Reazioni istituzionali
Di tutt’altro tenore sono stati i commenti del sindaco di Taranto, presente al processo con la fascia tricolore: “È stata una strage, lunga decenni, per il profitto. Oggi lo Stato italiano riconosce le sofferenze dei tarantini, riconosce gli abusi che si compiono per l’acciaio, da questo momento nessun esponente di Governo potrà più affermare con leggerezza che a Taranto ci si ammala e si muore di più perché consumiamo troppe merendine o troppe sigarette, oppure perché le nostre statistiche e gli studi prodotti negli anni non sono fondati. Questa sentenza è un macigno sulle azioni del Governo, non saremo un Paese credibile e giusto se all’interno del Pnrr, a partire dall’ex Ilva, non avvieremo una vera transizione ecologica”.
Altri commenti
È arrivato anche il commento della Uilm. Il segretario generale Rocco Palombella parla di “sentenza che deve rappresentare la fine di un’epoca fatta di inquinamento, di conflitto tra salute e lavoro, tra cittadini e lavoratori”.

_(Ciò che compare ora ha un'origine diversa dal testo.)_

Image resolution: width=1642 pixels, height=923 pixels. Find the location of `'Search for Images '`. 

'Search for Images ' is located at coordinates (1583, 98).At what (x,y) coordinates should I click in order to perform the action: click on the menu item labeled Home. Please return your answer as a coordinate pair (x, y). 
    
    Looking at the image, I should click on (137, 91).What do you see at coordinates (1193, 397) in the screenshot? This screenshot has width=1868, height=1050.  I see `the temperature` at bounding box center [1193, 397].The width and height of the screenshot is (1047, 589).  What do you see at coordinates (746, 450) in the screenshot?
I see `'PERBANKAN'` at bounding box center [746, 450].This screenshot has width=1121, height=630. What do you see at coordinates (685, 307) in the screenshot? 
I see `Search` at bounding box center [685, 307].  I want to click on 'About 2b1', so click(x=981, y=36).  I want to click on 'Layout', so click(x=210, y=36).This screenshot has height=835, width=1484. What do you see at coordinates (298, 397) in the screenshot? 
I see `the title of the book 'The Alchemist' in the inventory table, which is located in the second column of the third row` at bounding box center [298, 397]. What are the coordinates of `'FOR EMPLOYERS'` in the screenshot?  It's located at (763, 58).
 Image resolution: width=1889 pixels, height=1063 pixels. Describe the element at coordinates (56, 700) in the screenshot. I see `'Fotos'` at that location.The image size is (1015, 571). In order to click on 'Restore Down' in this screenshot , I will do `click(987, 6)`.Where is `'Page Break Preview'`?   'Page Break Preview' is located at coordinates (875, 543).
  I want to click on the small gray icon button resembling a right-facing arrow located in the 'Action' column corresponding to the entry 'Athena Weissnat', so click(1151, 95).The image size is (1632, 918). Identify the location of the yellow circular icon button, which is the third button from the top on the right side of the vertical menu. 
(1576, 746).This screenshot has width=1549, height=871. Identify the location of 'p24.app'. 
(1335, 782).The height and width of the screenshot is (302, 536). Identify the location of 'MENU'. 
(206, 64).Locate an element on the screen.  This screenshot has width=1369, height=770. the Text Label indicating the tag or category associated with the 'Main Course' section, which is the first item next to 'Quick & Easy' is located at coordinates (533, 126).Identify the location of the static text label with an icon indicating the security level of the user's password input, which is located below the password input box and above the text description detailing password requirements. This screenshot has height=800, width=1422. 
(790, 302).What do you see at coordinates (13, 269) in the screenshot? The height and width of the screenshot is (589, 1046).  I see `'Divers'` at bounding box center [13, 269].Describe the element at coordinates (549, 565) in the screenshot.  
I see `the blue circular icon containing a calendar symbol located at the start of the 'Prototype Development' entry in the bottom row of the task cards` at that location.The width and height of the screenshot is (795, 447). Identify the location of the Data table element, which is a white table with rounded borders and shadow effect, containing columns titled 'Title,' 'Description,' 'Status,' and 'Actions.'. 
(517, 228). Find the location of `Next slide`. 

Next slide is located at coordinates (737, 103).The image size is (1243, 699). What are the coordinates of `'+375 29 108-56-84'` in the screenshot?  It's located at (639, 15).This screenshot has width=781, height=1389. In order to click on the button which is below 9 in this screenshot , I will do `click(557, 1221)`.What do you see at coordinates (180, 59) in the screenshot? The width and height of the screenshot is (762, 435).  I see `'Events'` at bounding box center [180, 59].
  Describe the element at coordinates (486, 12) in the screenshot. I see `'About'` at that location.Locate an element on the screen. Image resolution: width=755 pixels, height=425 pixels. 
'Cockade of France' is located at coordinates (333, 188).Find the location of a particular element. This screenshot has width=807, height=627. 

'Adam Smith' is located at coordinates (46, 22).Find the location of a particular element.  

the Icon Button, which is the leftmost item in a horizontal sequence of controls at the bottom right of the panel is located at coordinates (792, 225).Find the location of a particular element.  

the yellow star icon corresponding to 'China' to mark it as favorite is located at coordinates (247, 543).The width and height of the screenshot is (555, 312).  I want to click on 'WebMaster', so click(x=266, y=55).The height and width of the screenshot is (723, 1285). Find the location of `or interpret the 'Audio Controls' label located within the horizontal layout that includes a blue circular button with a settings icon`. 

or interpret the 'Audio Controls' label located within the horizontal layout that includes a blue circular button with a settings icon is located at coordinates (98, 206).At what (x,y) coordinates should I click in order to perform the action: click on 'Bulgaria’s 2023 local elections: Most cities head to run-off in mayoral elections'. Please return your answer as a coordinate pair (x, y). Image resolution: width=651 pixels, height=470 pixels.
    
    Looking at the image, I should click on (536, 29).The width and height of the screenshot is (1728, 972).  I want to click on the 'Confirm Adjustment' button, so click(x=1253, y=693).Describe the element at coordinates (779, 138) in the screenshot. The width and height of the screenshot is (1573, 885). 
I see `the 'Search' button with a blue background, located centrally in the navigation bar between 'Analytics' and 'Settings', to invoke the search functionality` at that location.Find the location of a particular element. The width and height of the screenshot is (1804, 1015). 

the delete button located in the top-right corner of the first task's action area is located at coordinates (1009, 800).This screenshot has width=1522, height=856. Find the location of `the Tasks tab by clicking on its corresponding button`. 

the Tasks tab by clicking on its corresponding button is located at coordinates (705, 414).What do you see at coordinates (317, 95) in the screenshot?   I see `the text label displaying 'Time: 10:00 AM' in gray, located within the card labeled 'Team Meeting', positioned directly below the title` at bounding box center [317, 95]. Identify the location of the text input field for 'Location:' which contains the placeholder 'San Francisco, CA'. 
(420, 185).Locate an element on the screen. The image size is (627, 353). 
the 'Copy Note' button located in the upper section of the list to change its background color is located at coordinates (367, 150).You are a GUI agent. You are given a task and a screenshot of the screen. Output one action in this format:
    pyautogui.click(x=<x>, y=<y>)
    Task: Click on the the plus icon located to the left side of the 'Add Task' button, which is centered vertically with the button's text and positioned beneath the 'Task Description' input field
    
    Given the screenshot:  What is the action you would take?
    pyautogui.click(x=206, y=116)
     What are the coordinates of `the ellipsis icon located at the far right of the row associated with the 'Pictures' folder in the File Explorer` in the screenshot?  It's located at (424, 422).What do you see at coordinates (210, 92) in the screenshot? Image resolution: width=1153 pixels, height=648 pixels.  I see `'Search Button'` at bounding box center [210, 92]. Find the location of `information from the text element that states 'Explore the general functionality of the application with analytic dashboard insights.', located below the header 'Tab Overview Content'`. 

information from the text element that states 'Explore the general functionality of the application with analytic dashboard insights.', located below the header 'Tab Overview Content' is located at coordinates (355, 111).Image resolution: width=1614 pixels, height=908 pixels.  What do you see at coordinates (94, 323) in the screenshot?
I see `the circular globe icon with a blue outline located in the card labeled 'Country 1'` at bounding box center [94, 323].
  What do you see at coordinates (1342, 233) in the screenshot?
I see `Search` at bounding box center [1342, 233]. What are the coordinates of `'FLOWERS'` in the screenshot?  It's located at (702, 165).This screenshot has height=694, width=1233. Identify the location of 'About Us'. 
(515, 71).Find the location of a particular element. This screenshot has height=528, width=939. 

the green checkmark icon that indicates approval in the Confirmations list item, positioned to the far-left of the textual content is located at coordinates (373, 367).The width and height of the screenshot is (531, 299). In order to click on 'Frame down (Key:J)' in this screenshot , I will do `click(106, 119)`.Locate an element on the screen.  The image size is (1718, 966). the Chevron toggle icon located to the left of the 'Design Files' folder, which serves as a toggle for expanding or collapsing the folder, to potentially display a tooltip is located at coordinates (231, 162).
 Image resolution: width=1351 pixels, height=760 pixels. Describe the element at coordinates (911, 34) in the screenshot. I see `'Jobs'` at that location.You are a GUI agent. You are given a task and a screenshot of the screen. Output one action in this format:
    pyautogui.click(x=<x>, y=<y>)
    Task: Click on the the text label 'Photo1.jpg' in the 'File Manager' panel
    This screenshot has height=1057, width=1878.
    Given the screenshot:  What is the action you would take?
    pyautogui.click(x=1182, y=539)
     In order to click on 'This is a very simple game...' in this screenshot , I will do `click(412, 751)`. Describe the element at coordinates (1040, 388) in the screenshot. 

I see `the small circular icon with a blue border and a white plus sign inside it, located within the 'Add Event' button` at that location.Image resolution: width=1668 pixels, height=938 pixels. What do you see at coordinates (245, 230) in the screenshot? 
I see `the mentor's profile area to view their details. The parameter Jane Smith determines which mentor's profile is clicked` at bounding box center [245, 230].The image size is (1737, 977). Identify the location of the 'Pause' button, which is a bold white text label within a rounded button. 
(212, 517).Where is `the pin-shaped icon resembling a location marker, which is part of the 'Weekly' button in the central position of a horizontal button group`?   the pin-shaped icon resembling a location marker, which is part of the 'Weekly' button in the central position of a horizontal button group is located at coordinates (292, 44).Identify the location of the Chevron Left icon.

“La lettura del dispositivo di sentenza della Corte di Assise di Taranto non lascia dubbi, e l’elenco dei colpevoli e delle pene racconta decenni di siderurgia del territorio ionico e delle conseguenze che i ‘veleni della fabbrica’ hanno avuto su lavoratori e cittadini morti e ammalati a causa delle esposizioni a cancerogeni e sostanze tossico nocive”. Così si esprime l’associazione Contramianto, parte civile nel processo.
Tra tutte le condanne quella di Vendola spicca particolarmente. Da ex presidente di un movimento politico che metteva l’ecologia in primo piano, rappresenta l’ennesimo esempio di quella sinistra che predica bene ma razzola male.